Set the entries down again exactly; none may be skipped.

*** Block opens ***

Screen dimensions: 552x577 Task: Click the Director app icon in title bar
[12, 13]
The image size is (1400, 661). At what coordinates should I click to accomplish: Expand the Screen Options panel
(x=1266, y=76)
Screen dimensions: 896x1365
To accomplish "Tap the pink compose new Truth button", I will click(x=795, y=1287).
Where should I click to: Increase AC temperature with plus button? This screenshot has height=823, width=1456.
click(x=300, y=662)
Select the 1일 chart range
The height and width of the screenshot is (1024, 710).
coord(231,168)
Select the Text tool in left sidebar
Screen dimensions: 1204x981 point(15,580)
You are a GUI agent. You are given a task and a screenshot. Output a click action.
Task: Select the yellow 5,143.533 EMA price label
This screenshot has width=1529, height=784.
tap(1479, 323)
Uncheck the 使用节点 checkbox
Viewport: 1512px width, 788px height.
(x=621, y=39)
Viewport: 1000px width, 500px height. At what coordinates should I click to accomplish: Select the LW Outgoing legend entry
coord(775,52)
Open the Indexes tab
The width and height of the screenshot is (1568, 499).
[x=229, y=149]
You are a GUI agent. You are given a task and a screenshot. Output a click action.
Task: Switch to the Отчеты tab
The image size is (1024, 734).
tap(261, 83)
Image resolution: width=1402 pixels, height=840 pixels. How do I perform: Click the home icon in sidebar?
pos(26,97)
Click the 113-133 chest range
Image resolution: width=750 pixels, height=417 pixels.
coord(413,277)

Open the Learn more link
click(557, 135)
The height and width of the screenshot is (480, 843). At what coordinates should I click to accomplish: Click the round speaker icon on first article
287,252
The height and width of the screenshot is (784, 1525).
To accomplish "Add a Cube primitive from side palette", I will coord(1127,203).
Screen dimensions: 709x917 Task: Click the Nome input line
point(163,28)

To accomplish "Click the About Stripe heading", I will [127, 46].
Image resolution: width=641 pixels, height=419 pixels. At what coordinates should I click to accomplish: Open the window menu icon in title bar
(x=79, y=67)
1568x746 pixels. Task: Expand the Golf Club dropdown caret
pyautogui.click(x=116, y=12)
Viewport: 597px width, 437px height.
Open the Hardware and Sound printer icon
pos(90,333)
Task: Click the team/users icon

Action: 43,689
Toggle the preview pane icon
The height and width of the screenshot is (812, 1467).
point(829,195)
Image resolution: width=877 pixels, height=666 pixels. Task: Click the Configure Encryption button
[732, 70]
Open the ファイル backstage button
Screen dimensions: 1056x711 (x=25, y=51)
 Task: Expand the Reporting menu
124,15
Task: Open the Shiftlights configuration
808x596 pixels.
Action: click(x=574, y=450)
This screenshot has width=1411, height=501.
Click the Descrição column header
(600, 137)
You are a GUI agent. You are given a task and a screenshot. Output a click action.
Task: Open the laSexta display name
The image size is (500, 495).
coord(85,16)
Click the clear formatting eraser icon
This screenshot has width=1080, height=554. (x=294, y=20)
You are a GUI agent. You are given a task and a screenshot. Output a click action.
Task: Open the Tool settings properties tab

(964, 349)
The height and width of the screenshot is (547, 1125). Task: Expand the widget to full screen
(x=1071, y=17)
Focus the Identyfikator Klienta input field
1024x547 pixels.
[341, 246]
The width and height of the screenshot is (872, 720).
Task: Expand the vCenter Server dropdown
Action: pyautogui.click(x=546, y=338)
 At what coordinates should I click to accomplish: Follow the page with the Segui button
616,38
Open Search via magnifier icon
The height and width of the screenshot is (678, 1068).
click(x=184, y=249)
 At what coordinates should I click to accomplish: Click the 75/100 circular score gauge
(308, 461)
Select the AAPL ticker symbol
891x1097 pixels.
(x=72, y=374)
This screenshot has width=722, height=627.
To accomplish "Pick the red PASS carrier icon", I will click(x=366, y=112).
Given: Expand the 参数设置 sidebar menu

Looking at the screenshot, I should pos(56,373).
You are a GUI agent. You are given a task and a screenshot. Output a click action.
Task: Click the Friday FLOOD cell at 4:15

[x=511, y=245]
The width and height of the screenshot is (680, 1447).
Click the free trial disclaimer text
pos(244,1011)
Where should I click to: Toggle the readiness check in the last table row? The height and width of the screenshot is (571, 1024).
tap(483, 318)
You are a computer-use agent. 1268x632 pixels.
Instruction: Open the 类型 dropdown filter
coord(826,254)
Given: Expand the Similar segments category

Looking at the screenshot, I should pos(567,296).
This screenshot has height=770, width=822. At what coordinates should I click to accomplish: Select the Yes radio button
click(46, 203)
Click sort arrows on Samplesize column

*** Block closes ***

▶ **Response to this exercise**
Screen dimensions: 552x577 Task: Click the Director app icon in title bar
[12, 13]
The image size is (1400, 661). At what coordinates should I click to accomplish: Expand the Screen Options panel
(x=1266, y=76)
Screen dimensions: 896x1365
To accomplish "Tap the pink compose new Truth button", I will click(x=795, y=1287).
Where should I click to: Increase AC temperature with plus button? This screenshot has height=823, width=1456.
click(x=300, y=662)
Select the 1일 chart range
The height and width of the screenshot is (1024, 710).
coord(231,168)
Select the Text tool in left sidebar
Screen dimensions: 1204x981 point(15,580)
You are a GUI agent. You are given a task and a screenshot. Output a click action.
Task: Select the yellow 5,143.533 EMA price label
This screenshot has width=1529, height=784.
tap(1479, 323)
Uncheck the 使用节点 checkbox
Viewport: 1512px width, 788px height.
(x=621, y=39)
Viewport: 1000px width, 500px height. At what coordinates should I click to accomplish: Select the LW Outgoing legend entry
coord(775,52)
Open the Indexes tab
The width and height of the screenshot is (1568, 499).
[x=229, y=149]
You are a GUI agent. You are given a task and a screenshot. Output a click action.
Task: Switch to the Отчеты tab
The image size is (1024, 734).
tap(261, 83)
Image resolution: width=1402 pixels, height=840 pixels. How do I perform: Click the home icon in sidebar?
pos(26,97)
Click the 113-133 chest range
Image resolution: width=750 pixels, height=417 pixels.
coord(413,277)

Open the Learn more link
click(557, 135)
The height and width of the screenshot is (480, 843). At what coordinates should I click to accomplish: Click the round speaker icon on first article
287,252
The height and width of the screenshot is (784, 1525).
To accomplish "Add a Cube primitive from side palette", I will coord(1127,203).
Screen dimensions: 709x917 Task: Click the Nome input line
point(163,28)

To accomplish "Click the About Stripe heading", I will [127, 46].
Image resolution: width=641 pixels, height=419 pixels. At what coordinates should I click to accomplish: Open the window menu icon in title bar
(x=79, y=67)
1568x746 pixels. Task: Expand the Golf Club dropdown caret
pyautogui.click(x=116, y=12)
Viewport: 597px width, 437px height.
Open the Hardware and Sound printer icon
pos(90,333)
Task: Click the team/users icon

Action: 43,689
Toggle the preview pane icon
The height and width of the screenshot is (812, 1467).
point(829,195)
Image resolution: width=877 pixels, height=666 pixels. Task: Click the Configure Encryption button
[732, 70]
Open the ファイル backstage button
Screen dimensions: 1056x711 (x=25, y=51)
 Task: Expand the Reporting menu
124,15
Task: Open the Shiftlights configuration
808x596 pixels.
Action: click(x=574, y=450)
This screenshot has width=1411, height=501.
Click the Descrição column header
(600, 137)
You are a GUI agent. You are given a task and a screenshot. Output a click action.
Task: Open the laSexta display name
The image size is (500, 495).
coord(85,16)
Click the clear formatting eraser icon
This screenshot has width=1080, height=554. (x=294, y=20)
You are a GUI agent. You are given a task and a screenshot. Output a click action.
Task: Open the Tool settings properties tab

(964, 349)
The height and width of the screenshot is (547, 1125). Task: Expand the widget to full screen
(x=1071, y=17)
Focus the Identyfikator Klienta input field
1024x547 pixels.
[341, 246]
The width and height of the screenshot is (872, 720).
Task: Expand the vCenter Server dropdown
Action: pyautogui.click(x=546, y=338)
 At what coordinates should I click to accomplish: Follow the page with the Segui button
616,38
Open Search via magnifier icon
The height and width of the screenshot is (678, 1068).
click(x=184, y=249)
 At what coordinates should I click to accomplish: Click the 75/100 circular score gauge
(308, 461)
Select the AAPL ticker symbol
891x1097 pixels.
(x=72, y=374)
This screenshot has width=722, height=627.
To accomplish "Pick the red PASS carrier icon", I will click(x=366, y=112).
Given: Expand the 参数设置 sidebar menu

Looking at the screenshot, I should pos(56,373).
You are a GUI agent. You are given a task and a screenshot. Output a click action.
Task: Click the Friday FLOOD cell at 4:15

[x=511, y=245]
The width and height of the screenshot is (680, 1447).
Click the free trial disclaimer text
pos(244,1011)
Where should I click to: Toggle the readiness check in the last table row? The height and width of the screenshot is (571, 1024).
tap(483, 318)
You are a computer-use agent. 1268x632 pixels.
Instruction: Open the 类型 dropdown filter
coord(826,254)
Given: Expand the Similar segments category

Looking at the screenshot, I should pos(567,296).
This screenshot has height=770, width=822. At what coordinates should I click to accomplish: Select the Yes radio button
click(46, 203)
Click sort arrows on Samplesize column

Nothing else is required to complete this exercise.